[Records for locating displayed items]
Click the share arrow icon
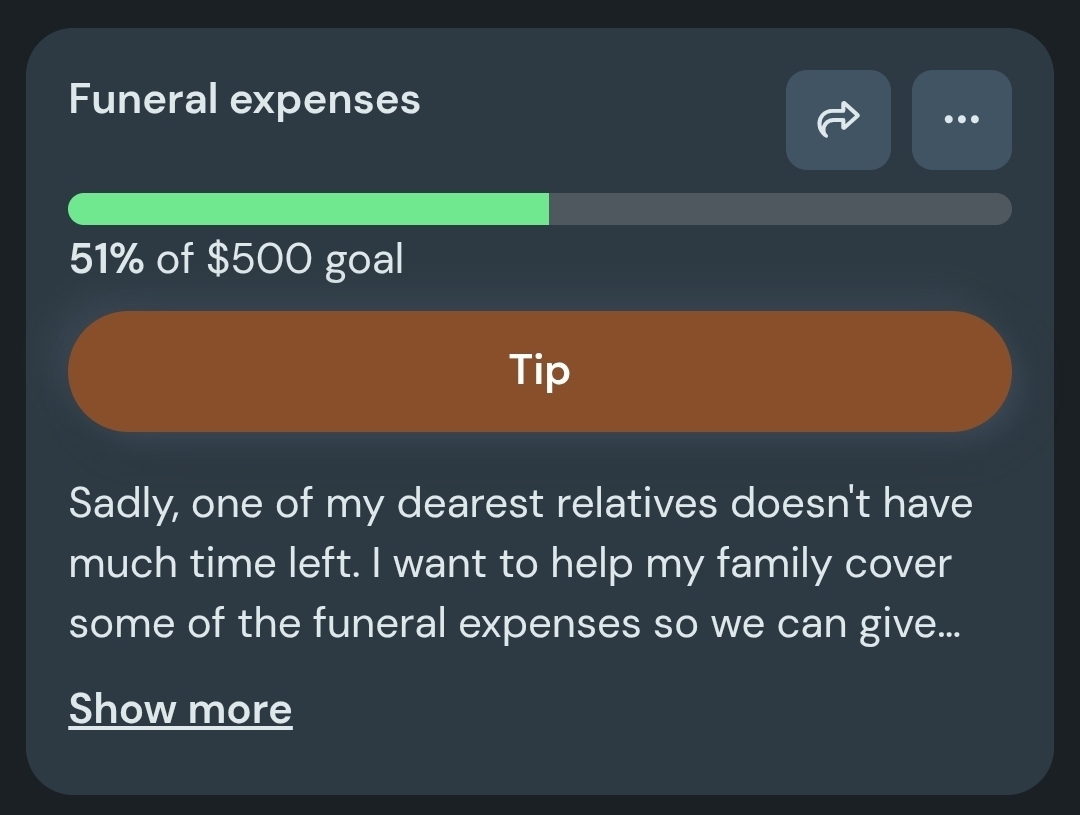[838, 120]
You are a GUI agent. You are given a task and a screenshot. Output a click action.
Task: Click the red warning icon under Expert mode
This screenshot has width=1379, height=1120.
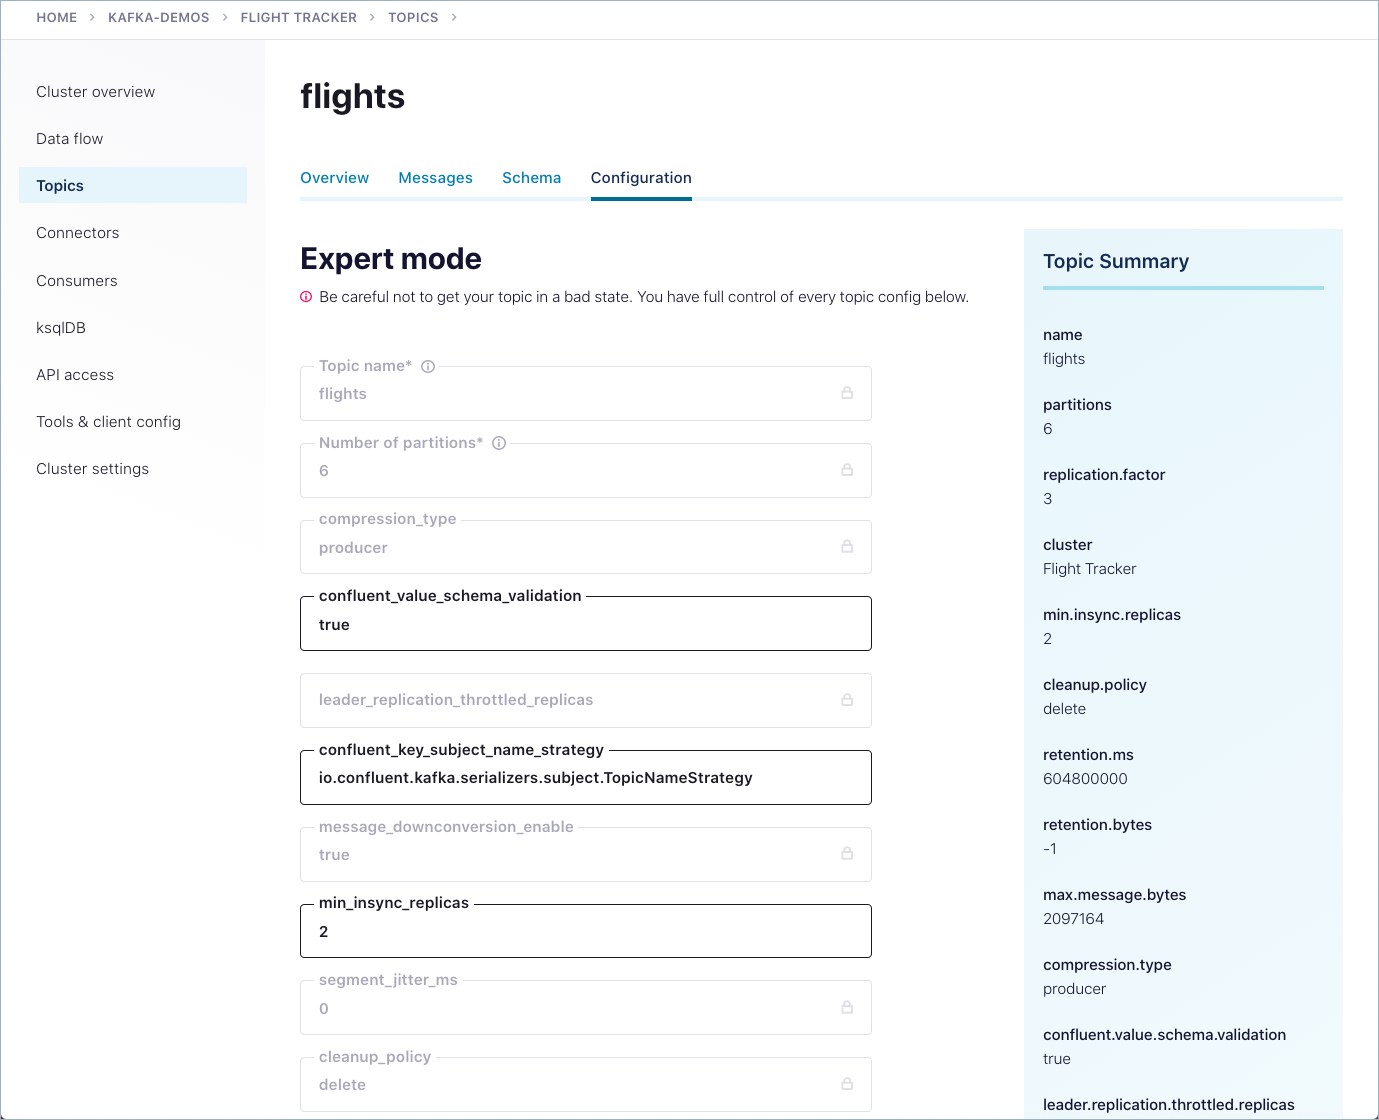(307, 297)
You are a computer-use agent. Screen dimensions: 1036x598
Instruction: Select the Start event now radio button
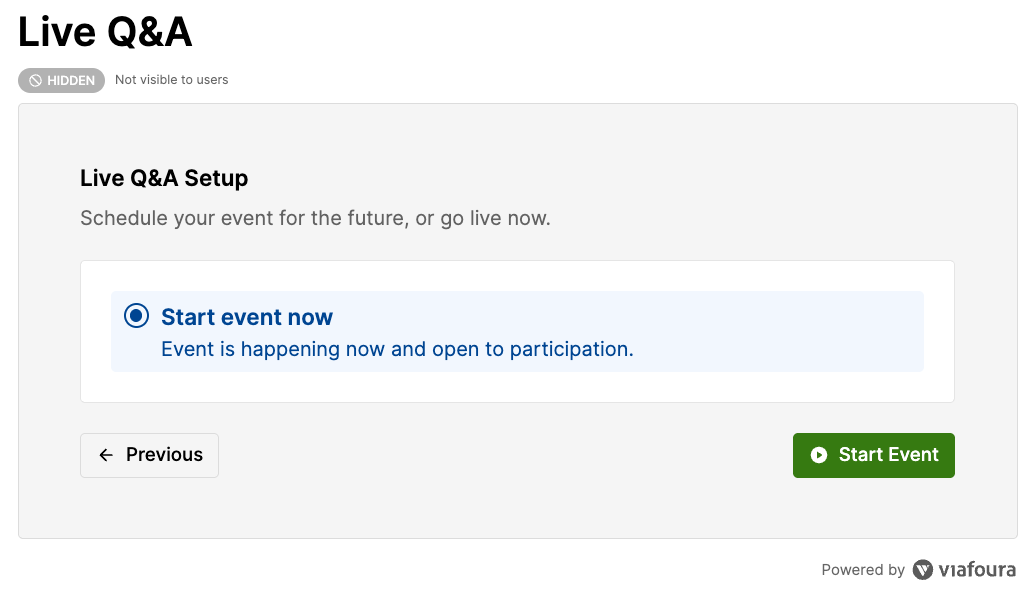point(137,316)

* WHAT IS NEEDED:
Rewrite every line above, replacing "screenshot" with "screen capture" and leaving everything else unchanged. Omit the pictures from the rewritten lines.

* COMPLETE OUTPUT:
Click the share arrow icon
[838, 120]
You are a GUI agent. You are given a task and a screen capture. Output a click action.
Task: Click the red warning icon under Expert mode
This screen capture has width=1379, height=1120.
(307, 297)
You are a computer-use agent. Screen dimensions: 1036x598
Instruction: Select the Start event now radio button
point(137,316)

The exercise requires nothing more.